Request — Reproduce, without alteration, the part of the data that opens with the line containing "Given: Click the thermometer" and closes with the line containing "Looking at the screenshot, I should pos(53,168).", both included.

Material shown —
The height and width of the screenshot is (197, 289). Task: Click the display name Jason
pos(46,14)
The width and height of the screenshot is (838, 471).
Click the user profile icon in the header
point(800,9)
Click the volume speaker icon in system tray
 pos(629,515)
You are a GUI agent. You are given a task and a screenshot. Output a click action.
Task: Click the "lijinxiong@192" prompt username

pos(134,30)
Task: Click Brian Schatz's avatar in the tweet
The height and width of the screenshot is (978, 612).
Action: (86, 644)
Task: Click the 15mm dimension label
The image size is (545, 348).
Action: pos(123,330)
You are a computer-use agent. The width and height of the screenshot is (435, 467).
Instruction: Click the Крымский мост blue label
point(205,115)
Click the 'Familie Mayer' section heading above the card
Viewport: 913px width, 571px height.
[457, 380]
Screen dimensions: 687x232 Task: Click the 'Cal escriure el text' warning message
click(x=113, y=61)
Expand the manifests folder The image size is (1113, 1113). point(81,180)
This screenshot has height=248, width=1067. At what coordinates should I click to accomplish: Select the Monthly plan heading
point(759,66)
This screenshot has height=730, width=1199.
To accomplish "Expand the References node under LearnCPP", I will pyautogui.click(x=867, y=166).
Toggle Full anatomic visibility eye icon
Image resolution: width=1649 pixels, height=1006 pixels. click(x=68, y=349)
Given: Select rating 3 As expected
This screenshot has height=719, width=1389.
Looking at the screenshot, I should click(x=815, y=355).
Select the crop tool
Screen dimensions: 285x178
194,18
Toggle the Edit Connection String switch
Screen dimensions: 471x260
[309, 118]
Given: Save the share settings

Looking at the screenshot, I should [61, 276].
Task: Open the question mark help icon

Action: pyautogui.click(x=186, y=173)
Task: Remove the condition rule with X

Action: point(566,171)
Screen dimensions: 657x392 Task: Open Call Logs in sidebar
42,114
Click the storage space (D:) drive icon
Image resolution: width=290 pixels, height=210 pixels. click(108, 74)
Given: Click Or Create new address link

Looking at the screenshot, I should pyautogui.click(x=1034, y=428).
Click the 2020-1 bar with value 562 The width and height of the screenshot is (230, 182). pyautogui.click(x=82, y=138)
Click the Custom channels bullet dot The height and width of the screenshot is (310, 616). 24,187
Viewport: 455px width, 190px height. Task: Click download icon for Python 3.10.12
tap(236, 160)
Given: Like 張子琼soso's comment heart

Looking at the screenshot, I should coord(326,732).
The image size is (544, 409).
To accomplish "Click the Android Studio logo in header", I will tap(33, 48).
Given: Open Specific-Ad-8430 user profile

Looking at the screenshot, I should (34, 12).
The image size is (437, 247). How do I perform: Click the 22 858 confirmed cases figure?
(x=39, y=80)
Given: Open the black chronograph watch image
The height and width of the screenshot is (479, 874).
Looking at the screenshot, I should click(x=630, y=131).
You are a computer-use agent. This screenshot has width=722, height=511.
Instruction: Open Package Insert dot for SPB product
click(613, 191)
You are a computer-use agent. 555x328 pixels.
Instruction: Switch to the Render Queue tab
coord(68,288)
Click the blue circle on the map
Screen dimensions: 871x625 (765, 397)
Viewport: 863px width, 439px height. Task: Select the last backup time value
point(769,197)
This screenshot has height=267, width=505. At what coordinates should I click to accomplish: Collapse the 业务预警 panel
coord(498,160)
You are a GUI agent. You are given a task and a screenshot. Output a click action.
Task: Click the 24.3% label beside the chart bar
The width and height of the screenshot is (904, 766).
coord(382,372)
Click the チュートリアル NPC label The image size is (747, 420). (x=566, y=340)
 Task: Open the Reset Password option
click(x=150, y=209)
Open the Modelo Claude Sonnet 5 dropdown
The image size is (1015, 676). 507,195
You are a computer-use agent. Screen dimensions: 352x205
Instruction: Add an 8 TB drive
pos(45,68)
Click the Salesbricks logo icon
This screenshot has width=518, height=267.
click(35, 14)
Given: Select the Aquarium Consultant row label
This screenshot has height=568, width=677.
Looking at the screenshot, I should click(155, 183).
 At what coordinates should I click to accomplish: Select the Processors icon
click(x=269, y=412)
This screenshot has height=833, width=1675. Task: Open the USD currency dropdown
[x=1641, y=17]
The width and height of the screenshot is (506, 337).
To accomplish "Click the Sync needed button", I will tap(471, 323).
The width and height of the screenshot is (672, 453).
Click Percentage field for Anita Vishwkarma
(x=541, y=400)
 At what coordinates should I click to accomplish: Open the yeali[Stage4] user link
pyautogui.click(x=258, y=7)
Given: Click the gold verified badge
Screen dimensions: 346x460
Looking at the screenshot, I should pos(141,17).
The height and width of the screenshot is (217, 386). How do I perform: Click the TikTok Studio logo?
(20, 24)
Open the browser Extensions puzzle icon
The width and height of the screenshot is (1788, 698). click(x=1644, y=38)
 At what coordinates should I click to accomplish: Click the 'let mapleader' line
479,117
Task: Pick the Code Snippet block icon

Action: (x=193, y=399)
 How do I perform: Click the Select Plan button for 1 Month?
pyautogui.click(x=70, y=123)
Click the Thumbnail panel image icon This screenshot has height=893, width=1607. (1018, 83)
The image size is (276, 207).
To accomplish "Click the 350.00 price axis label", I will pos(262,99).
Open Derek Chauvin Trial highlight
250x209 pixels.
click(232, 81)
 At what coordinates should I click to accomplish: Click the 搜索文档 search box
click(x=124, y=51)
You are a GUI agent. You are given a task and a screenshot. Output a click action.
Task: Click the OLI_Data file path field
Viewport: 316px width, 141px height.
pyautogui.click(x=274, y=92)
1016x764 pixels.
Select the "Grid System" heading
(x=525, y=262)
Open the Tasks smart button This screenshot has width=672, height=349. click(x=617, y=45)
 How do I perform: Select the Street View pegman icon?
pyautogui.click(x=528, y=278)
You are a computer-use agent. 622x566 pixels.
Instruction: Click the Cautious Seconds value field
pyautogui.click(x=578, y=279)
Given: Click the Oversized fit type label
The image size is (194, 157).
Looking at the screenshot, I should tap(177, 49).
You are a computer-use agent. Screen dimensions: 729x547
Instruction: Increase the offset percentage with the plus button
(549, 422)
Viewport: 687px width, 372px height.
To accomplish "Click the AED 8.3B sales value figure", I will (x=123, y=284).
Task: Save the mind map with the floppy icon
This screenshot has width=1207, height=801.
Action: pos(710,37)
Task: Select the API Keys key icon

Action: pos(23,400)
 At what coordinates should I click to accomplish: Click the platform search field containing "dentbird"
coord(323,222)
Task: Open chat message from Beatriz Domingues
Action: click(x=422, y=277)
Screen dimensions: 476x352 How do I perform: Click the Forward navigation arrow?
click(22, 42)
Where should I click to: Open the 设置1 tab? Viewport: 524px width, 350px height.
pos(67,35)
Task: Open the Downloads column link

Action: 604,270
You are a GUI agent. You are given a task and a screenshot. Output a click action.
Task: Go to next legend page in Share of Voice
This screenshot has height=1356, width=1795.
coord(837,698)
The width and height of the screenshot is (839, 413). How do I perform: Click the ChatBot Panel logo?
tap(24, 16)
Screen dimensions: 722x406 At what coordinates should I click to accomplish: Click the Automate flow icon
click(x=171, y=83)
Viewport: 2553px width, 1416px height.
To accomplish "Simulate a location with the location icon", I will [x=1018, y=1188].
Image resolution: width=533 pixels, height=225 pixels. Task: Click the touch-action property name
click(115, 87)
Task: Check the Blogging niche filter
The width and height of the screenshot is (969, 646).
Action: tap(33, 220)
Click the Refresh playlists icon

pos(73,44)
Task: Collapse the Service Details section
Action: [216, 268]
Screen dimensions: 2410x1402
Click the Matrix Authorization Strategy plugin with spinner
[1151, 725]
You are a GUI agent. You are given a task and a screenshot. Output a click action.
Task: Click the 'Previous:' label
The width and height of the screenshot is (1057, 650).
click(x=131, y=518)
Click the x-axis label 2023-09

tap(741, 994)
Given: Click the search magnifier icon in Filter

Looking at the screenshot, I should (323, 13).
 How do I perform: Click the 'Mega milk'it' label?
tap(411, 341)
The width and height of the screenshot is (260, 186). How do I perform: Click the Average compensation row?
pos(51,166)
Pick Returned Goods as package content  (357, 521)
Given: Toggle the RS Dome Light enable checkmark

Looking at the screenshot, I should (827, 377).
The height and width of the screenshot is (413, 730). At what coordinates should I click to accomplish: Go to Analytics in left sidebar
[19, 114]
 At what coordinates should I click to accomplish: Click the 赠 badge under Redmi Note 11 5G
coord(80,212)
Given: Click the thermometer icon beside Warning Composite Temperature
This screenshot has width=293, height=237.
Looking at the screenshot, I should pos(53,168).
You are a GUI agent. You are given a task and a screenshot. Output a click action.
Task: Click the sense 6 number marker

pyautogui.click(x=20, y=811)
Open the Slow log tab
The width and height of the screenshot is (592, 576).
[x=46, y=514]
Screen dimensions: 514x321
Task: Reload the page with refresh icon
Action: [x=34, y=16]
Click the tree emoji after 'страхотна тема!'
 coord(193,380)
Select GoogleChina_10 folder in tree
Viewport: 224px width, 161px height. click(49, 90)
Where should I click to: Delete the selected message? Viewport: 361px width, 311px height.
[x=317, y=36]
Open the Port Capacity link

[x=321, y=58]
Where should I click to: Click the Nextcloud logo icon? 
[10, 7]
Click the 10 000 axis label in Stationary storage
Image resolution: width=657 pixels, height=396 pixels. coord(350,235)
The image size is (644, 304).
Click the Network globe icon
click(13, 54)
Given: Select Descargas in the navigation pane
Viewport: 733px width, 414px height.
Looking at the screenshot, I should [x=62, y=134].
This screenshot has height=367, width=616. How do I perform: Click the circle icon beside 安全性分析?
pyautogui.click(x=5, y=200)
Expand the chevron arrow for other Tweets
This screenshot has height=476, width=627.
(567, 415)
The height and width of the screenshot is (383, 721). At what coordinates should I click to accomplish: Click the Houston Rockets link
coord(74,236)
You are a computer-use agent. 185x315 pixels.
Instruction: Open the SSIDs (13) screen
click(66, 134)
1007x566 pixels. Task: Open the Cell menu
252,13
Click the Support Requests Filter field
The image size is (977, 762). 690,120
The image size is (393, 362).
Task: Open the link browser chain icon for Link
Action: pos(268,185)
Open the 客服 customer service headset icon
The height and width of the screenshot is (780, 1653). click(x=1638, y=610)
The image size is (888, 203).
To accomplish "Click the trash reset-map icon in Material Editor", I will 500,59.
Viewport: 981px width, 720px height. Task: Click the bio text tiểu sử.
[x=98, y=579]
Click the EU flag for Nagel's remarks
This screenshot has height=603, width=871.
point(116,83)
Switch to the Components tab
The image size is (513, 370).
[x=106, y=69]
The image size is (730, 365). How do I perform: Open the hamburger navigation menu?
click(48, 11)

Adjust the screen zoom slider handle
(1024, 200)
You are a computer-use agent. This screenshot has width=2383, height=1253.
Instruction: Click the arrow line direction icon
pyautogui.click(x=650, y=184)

Task output —
Given: Click the thermometer icon beside Warning Composite Temperature
This screenshot has width=293, height=237.
Looking at the screenshot, I should pos(53,168).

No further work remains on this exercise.